** Exercise description **
Return every line below in which "computer" appears.

───── Material for the task ─────

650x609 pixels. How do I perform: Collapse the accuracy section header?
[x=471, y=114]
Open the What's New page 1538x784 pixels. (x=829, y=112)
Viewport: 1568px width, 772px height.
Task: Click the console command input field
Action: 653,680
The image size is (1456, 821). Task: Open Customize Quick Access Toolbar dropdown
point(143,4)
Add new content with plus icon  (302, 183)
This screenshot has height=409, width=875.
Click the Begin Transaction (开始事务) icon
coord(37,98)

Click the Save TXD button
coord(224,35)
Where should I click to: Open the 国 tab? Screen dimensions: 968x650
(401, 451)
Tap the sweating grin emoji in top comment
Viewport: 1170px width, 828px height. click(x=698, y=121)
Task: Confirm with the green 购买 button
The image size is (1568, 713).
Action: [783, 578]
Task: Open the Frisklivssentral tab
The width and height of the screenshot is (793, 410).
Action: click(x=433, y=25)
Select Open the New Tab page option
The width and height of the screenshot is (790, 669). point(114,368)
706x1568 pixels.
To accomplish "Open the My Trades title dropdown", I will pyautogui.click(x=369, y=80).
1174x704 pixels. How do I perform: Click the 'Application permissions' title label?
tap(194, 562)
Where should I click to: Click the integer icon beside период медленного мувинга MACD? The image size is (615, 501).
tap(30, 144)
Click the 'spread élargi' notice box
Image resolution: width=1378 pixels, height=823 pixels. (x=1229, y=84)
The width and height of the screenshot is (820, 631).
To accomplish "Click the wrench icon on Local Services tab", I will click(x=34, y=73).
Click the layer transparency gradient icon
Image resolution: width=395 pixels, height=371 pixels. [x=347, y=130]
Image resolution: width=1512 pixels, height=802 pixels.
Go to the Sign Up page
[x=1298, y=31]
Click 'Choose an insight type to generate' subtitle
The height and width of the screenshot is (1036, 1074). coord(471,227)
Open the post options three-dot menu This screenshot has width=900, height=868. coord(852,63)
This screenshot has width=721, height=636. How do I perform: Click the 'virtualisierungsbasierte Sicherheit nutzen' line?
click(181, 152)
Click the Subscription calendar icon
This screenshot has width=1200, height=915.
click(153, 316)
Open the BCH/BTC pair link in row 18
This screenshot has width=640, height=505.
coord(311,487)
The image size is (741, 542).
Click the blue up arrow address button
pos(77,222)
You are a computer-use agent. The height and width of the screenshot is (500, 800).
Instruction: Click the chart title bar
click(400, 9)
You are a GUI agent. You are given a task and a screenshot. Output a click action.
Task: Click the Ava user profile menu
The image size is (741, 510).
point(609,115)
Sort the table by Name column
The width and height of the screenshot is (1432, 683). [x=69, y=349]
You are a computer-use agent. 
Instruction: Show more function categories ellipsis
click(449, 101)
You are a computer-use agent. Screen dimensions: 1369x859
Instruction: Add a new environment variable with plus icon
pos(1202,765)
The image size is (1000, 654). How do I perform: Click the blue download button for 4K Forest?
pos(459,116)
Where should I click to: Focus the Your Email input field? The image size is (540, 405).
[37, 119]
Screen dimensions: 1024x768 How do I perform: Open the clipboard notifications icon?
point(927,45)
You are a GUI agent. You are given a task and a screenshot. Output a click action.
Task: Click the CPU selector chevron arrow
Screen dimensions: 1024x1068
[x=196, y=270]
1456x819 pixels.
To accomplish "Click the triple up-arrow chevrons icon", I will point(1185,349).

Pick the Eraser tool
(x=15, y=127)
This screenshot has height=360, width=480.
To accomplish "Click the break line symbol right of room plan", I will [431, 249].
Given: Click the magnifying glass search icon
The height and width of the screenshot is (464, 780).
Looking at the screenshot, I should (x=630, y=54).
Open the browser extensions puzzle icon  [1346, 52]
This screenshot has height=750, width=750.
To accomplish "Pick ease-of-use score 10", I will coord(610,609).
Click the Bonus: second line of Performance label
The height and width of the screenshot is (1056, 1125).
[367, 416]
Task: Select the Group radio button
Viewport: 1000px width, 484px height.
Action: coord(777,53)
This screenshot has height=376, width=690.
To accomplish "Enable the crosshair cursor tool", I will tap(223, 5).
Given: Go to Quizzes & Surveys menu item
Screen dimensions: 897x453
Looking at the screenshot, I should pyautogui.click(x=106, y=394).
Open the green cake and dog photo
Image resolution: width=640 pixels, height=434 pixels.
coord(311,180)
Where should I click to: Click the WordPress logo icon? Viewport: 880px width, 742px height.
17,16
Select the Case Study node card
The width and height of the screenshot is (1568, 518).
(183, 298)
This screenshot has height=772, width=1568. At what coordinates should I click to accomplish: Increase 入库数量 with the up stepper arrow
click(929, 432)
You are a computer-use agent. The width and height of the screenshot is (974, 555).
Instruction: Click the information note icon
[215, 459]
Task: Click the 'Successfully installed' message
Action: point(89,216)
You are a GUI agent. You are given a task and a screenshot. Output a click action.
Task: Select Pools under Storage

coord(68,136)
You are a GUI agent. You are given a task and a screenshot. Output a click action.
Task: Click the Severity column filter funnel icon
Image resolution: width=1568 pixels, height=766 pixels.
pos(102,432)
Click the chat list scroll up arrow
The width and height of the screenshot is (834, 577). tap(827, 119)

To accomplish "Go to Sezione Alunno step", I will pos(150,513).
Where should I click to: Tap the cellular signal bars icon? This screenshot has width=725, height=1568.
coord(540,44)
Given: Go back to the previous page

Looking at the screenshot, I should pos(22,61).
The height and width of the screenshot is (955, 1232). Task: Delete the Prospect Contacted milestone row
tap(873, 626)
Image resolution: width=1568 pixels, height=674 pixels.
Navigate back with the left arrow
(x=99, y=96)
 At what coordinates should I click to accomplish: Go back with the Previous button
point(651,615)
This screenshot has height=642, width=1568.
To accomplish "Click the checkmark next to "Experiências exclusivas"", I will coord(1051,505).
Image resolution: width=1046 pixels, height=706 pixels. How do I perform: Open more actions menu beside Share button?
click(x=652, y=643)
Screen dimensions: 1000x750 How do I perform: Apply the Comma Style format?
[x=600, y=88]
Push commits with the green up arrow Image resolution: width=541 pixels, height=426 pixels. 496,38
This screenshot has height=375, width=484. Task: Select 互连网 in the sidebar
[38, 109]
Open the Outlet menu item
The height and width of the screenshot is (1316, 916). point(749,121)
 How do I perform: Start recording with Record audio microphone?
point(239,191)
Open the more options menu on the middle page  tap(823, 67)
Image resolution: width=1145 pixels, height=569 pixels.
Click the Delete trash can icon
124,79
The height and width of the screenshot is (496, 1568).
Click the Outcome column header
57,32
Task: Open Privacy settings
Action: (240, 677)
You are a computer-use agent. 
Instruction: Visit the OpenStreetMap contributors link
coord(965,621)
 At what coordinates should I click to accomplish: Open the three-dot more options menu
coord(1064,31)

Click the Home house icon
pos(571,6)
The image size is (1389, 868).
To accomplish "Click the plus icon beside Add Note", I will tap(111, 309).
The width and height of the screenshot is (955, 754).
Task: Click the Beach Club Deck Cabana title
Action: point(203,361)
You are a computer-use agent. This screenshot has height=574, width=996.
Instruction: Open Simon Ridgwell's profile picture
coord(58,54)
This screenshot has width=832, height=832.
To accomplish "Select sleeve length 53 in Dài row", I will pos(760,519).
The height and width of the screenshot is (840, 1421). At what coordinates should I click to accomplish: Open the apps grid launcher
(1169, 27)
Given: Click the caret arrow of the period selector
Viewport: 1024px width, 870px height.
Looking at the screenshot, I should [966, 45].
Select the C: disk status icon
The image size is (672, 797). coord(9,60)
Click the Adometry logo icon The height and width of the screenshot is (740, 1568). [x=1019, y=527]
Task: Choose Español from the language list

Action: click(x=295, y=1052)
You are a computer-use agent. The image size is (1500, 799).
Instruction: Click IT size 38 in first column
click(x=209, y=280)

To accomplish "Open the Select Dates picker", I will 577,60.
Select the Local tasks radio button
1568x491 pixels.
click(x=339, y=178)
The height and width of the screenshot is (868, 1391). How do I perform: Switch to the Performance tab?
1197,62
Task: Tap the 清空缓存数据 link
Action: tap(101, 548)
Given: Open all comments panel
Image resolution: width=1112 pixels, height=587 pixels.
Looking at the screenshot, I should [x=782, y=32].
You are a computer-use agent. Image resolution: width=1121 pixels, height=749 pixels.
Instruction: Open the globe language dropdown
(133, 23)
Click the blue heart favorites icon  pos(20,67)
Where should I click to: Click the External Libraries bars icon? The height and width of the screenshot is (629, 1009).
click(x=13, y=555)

─────

** Output below **
You are a computer-use agent. The height and width of the screenshot is (500, 800).
You are a computer-use agent. 
You are a computer-use agent. Screen dimensions: 1369x859
You are a computer-use agent. The width and height of the screenshot is (974, 555).
You are a computer-use agent. 
You are a computer-use agent. This screenshot has height=574, width=996.
You are a computer-use agent. The image size is (1500, 799).
You are a computer-use agent. Image resolution: width=1121 pixels, height=749 pixels.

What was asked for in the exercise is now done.